An dem angeblichen Hintergrund dieser Übung darf gezweifelt werden, weder ist bei Hooligan Randale jemals eine Situation entstanden, die einen derart ungewöhnlichen Einsatz von Hubschraubern erforderte, noch sind überhaupt in Stadtgebieten Lagen gewesen, die nur noch einen Transport von Nachschub durch die Luft zuliessen.

Die Einheit, die diese Übung abhielt, war die BFE der Bundespolizei aus Strausberg. Sie ist die taktische Reserve der Hauptstadt für alle Krisensituationen, berüchtigt für ihr Auftreten bei Demonstrationen und spezialisiert für die Niederschlagung von Unruhen wie z.B. am 1.Mai.
Aus diesem Standort werden die internationalen Polizeimissionen der BRD in Krisengebieten mit ausgewähltem Personal versorgt.
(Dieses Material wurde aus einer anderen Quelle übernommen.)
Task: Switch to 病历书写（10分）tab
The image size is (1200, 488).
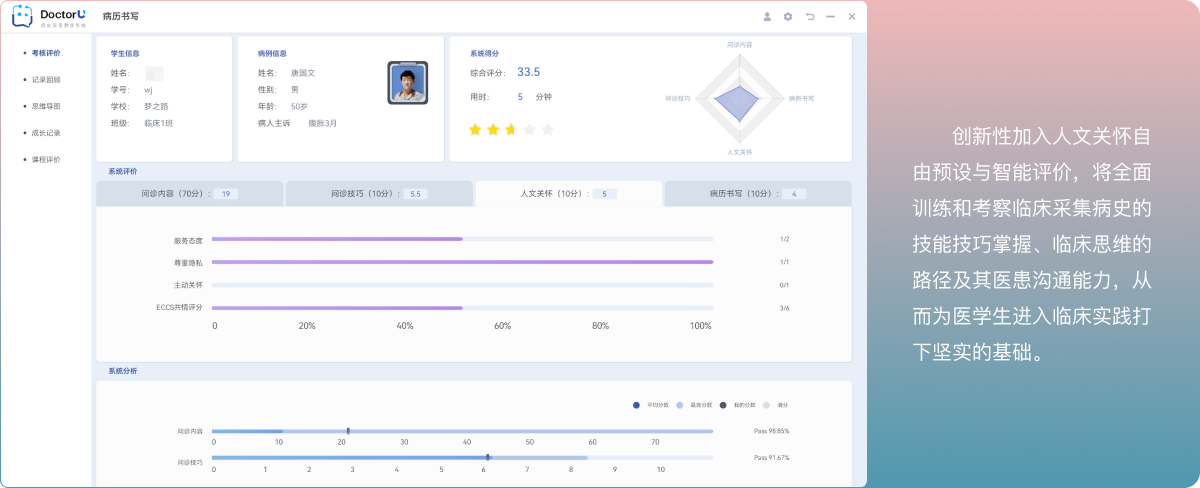Action: click(757, 193)
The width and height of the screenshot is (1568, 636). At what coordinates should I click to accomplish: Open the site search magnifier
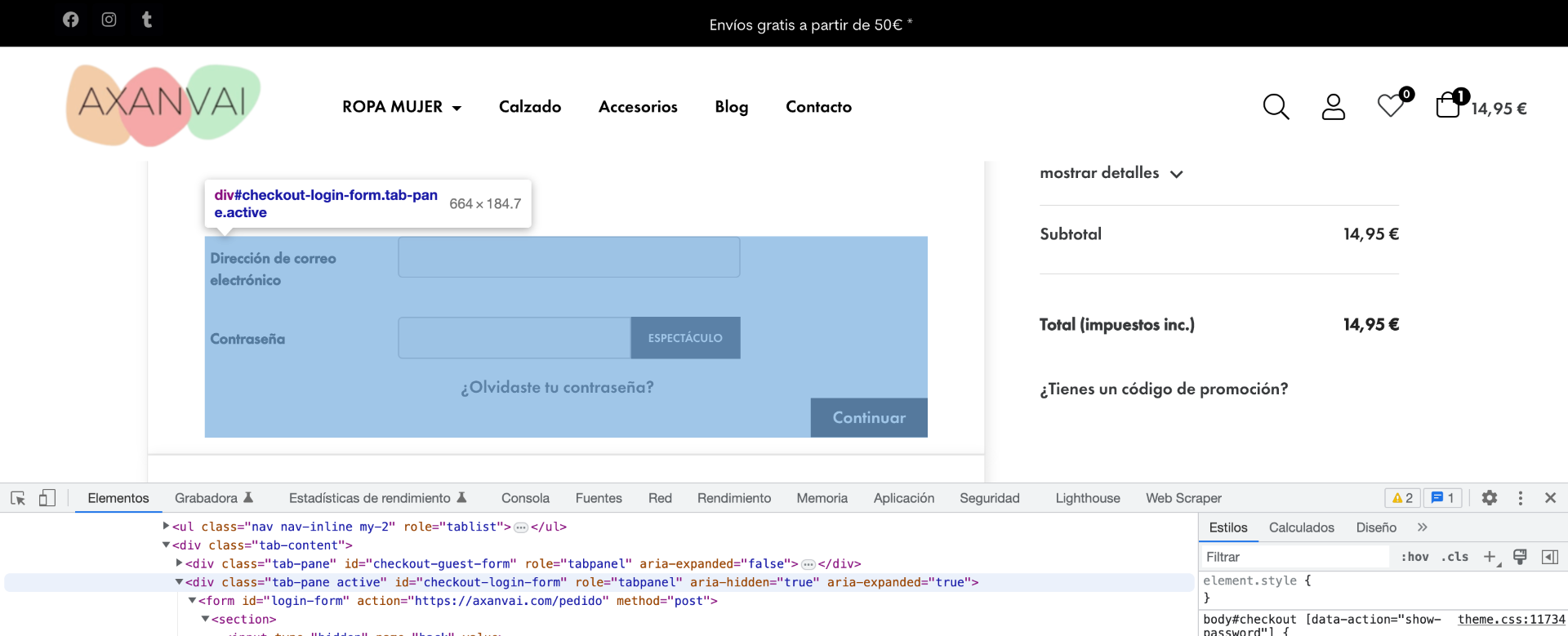(1276, 107)
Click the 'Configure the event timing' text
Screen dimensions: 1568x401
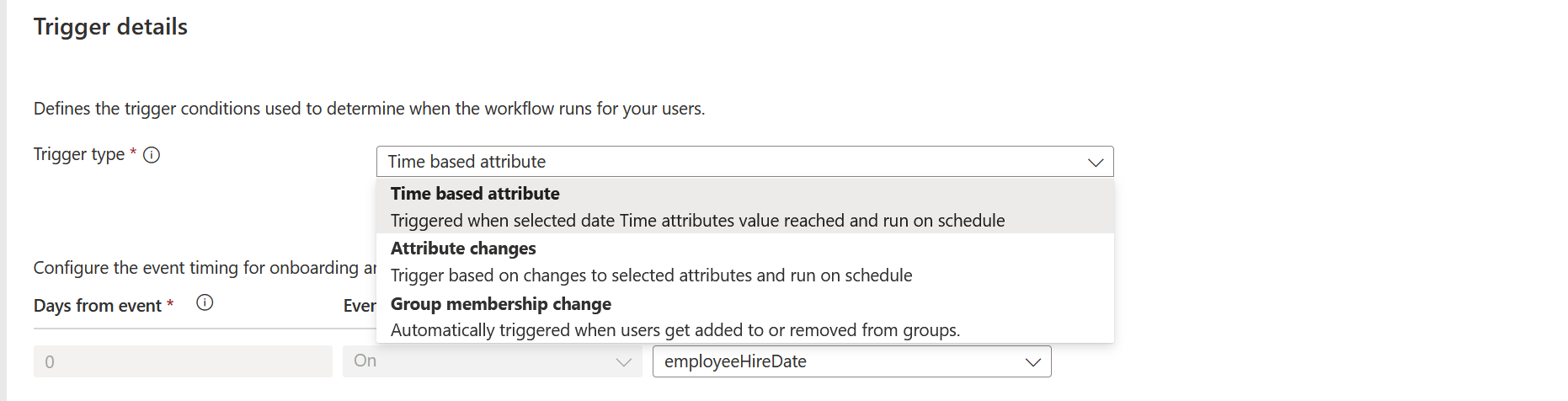pyautogui.click(x=202, y=268)
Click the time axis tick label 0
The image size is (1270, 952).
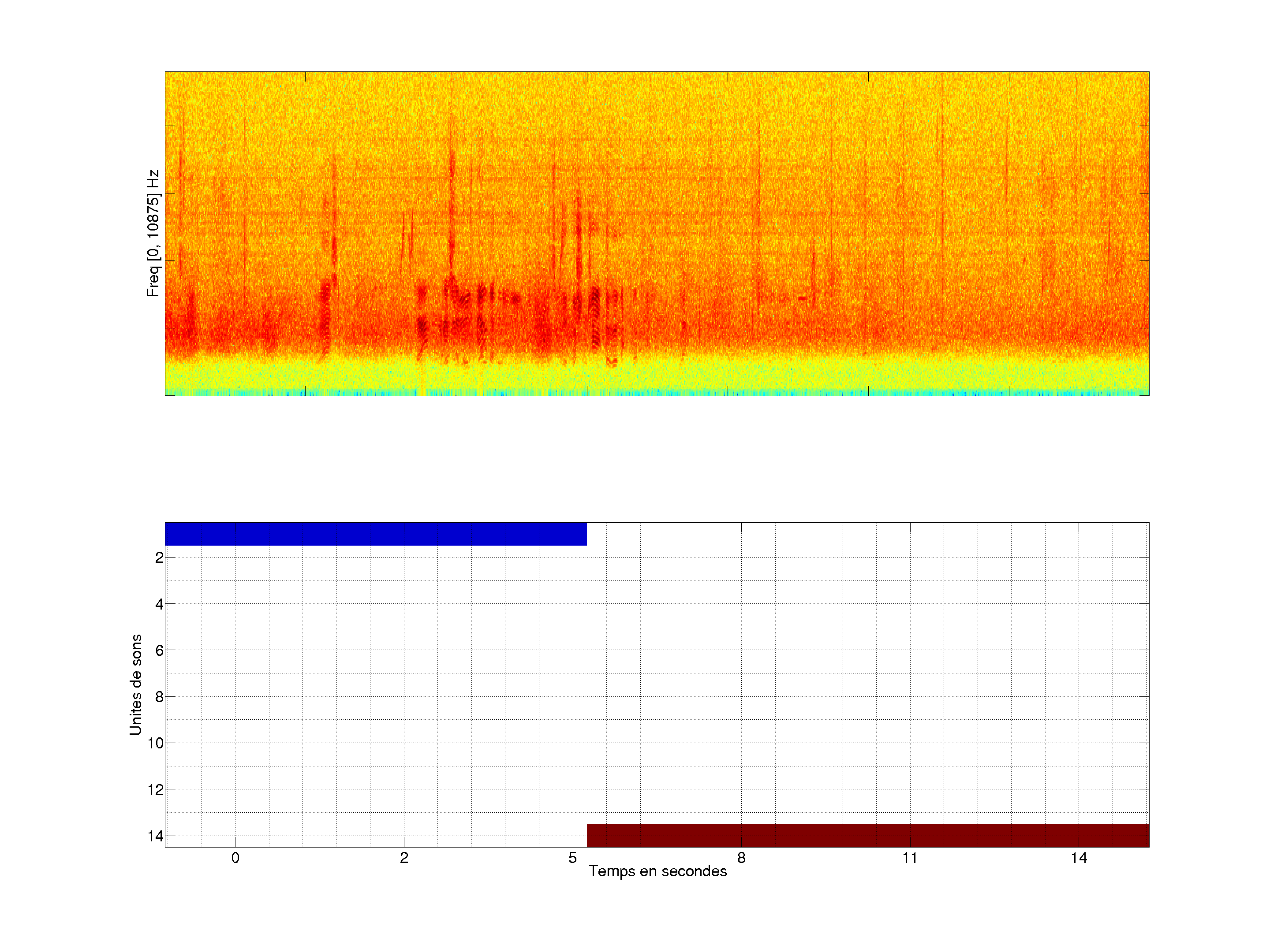(235, 858)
Für die Kontrolle der Berliner Hooligans stehen ausreichend Bullen bereit, die die Randale am Stadion immer relativ schnell in den Griff bekommen. Hubschraubertransporte von BFE der Bundes- oder Bereitschaftspolizei kommen normalerweise nur bei Castortransporten vor, für grössere Entfernungen abseits ausgebauter Straßen ein sinnvolles Transportmittel.
In Stadtgebieten jedoch sind bislang noch nie Situationen entstanden, die für die Einsatzleitung so überraschend waren, dass ein Transport mit Fahrzeugen nicht ausreichte. Wann sind Bullen einmal so in Bedrängnis geraten, dass sie nur noch aus der Luft verstärkt werden konnten?

Was hier gestern trainiert wurde war ein Szenario aus dem Kosovo oder Afghanistan, die polizeilich-militärische Bekämpfung von Unruhen. In den deutschen Auslandseinsätzen werden Feldjäger mit Hubschraubern zum Einsatz gebracht, für Berlin bislang ein unbekanntes Szenario. Die Sicherheitsbehörden bereiten sich auf soziale Spannungen vor, wie sie vielleicht in Griechenland, in den französischen Vorstädten oder den London Riots 2011 die Bullen beschäftigt haben. Dieses Manöver ist ein Beweis für den militärischen Blick der Herrschenden auf möglicherweise sich verschärfende Probleme in Berlin.
Der schnelle und überraschende Einsatz von BFE mit Hubschaubern ist denkbar bei Zwangsräumungen oder Straßenschlachten, wie wir sie uns momentan kaum vorstellen können.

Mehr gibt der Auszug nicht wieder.